What This Means for Regular People

The examples I've shared aren't unique to me. Every user of these AI tools is creating their own set of fragmented profiles across platforms. Your ChatGPT has its version of you. Your Gemini has its version. Your Claude, your Perplexity, your various specialized tools all have their pieces of the puzzle.

What makes this challenging is that you have no way to see what those representations look like or predict how they might be distorted. You don't know if your formatting preferences will overshadow your actual usage patterns. You don't know if that casual mention of where you live will be weighted more heavily than the substantial work project you discussed in detail. You don't know which fragments might eventually be connected through third-party partnerships you're not aware of.

The question you need to ask yourself for each experiment or use case isn't just "am I comfortable sharing this specific piece of data with this specific platform?" It's also "am I comfortable with how this platform might interpret this data in ways I can't predict, store it alongside other data in combinations I can't see, and potentially share it with partners I don't know about?"

That's a much harder question to answer, especially when the companies building these tools provide almost no information to help you answer it.

Looking Ahead

In Part 2, I'll dig into the trust gap that makes these decisions even harder. We'll explore what happens when business models evolve, how policy changes affect data you shared months ago, and why the permissioning experiences AI companies have chosen are the opposite of what research shows builds sustainable user trust. We'll also look at what companies could do differently to provide the clarity users need to make genuinely informed decisions.

For now, the takeaway is this: your data lives in fragments across these platforms, each fragment potentially distorted in unpredictable ways, and you have no visibility into whether those fragments stay separate or get reassembled. That's not a reason to stop using AI tools if they're valuable to you. It's a reason to be strategic about which data you share with which platforms, and to recognize that even that strategy might not provide the protection you think it does.

Key Learnings

The better AI tools become at handling real-world tasks, the harder it is to test them meaningfully without exposing personal data, creating a fundamental tension between authentic experimentation and privacy protection that companies do nothing to help users navigate.

Each AI platform builds its own fragmented profile of users based on specific interactions, but these profiles can be unpredictably weighted and distorted (like Gemini building a persona primarily from formatting instructions rather than substantive content), making it impossible to know what representation is actually being created.

Distributing personal data across multiple AI platforms creates incomplete individual profiles, but users have no visibility into whether fragmentation provides real protection or whether data gets reassembled through undisclosed third-party partnerships and shared services.
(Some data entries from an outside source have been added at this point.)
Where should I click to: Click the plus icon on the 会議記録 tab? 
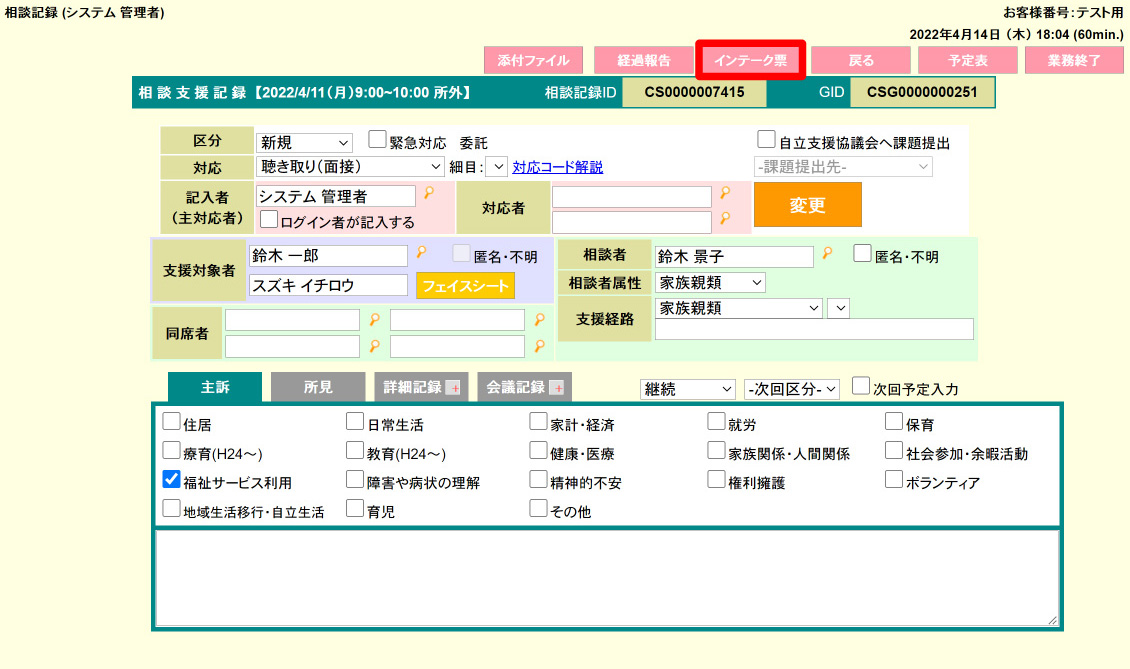pos(555,386)
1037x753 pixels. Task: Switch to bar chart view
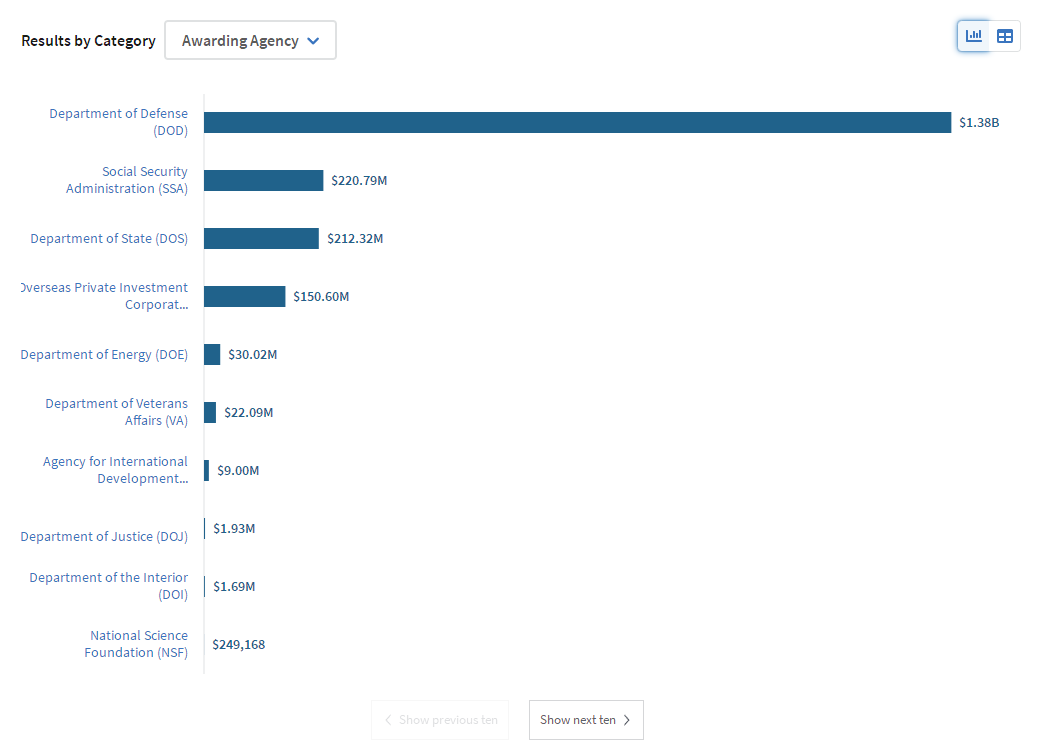[x=973, y=36]
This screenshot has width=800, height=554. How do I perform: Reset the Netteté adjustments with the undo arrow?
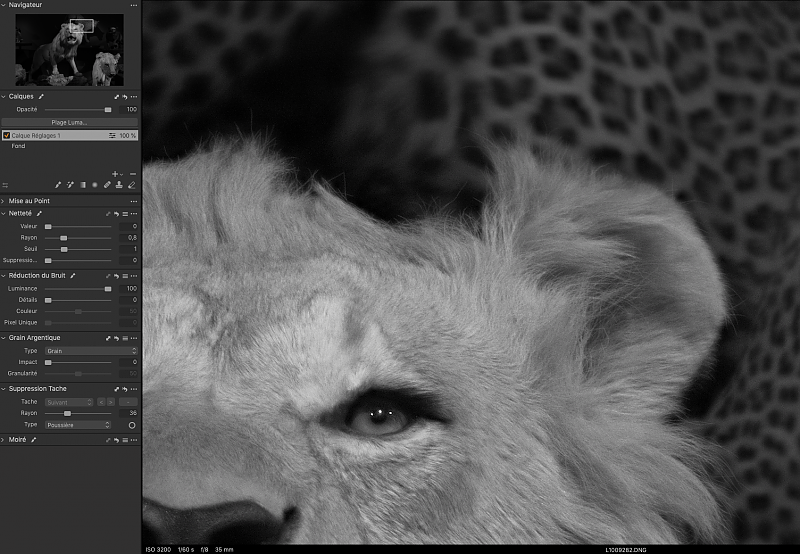point(116,213)
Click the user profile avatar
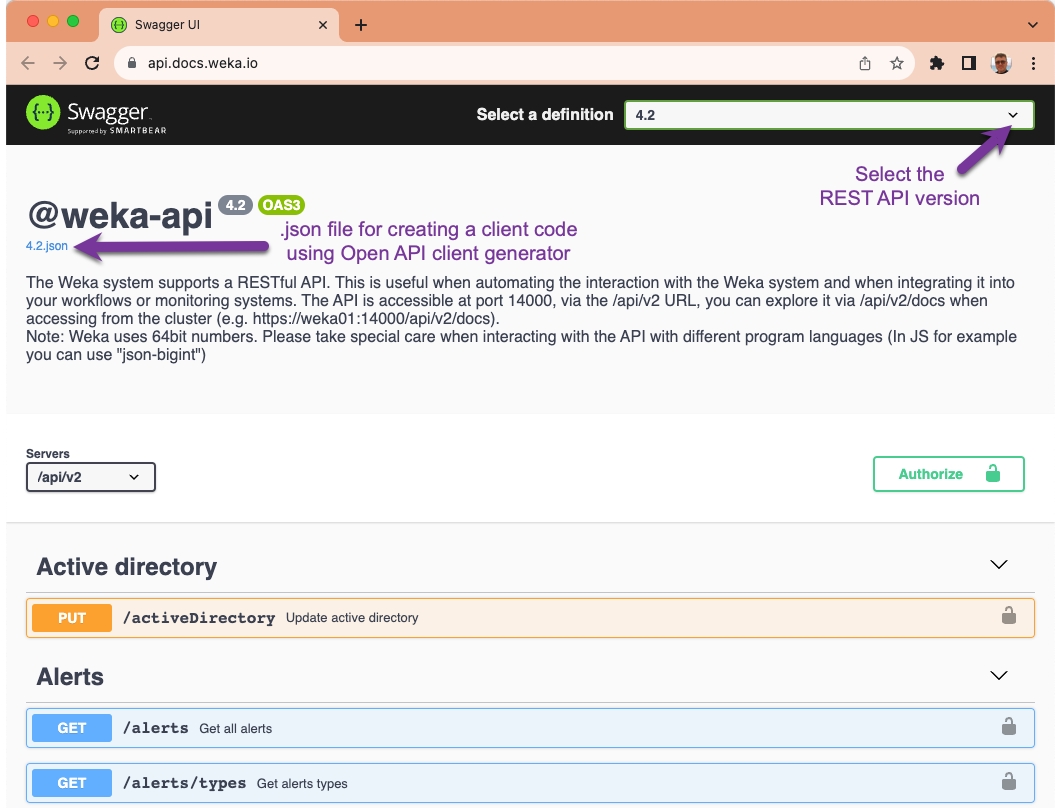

Browser-based AI tools and extensions introduce architectural vulnerabilities that most users cannot assess, and companies market these tools on convenience while providing no framework for understanding realistic harm scenarios or exploitation probabilities.

Even with a professional background in data privacy and consumer behavior research, making informed decisions about AI tool usage remains difficult because the specific information needed to assess tradeoffs (including how systems weight different data types, which third parties access information, and under what circumstances fragments might be connected) simply isn't provided in clear, actionable terms. In many cases I would wager the platforms themselves don't yet know what they'll do or what they'll have to do to continue funding growth in the future.